Saved entries
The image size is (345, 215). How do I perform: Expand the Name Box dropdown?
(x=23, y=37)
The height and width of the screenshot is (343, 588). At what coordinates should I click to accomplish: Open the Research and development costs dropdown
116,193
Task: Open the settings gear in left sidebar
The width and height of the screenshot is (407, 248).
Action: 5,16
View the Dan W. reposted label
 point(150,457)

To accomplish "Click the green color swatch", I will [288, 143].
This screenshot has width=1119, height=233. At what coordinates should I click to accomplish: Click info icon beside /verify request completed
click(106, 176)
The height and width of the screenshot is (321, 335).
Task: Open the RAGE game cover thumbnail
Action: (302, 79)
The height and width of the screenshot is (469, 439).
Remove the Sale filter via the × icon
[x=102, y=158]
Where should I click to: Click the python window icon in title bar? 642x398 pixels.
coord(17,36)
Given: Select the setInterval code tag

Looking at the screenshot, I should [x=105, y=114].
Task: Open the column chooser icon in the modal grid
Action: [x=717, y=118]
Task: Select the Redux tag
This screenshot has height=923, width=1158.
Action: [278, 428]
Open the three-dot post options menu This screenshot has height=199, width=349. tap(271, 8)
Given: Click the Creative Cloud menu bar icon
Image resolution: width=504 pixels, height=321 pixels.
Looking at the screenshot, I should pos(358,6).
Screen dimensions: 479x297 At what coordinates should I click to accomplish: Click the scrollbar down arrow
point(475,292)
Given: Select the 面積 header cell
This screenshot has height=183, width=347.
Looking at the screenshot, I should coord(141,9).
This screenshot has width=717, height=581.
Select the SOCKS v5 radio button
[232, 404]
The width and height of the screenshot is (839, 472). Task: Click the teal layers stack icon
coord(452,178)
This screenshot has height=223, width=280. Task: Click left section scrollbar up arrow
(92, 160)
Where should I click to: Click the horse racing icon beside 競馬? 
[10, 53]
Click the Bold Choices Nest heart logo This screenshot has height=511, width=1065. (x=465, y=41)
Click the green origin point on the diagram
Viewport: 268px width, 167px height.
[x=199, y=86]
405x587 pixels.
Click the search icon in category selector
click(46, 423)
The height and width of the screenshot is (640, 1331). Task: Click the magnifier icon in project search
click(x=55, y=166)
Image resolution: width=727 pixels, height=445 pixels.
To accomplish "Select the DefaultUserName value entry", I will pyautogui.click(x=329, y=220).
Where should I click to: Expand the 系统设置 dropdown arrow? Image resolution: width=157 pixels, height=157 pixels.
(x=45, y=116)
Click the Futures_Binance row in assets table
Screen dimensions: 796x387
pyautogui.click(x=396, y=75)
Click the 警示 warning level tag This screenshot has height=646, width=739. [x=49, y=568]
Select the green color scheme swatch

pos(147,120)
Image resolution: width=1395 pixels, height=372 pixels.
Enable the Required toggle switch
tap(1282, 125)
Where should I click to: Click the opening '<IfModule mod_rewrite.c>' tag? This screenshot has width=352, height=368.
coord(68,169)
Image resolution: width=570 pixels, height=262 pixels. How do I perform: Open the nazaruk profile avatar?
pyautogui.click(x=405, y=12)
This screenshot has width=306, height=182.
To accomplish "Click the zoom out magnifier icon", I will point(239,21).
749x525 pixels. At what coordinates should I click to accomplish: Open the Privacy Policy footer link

* _What the task asks_: Whenever a line above includes "will", copy it in full.

* _Output_:
To accomplish "Click the green color swatch", I will [288, 143].
To accomplish "Select the DefaultUserName value entry", I will pyautogui.click(x=329, y=220).
To accomplish "Click the zoom out magnifier icon", I will point(239,21).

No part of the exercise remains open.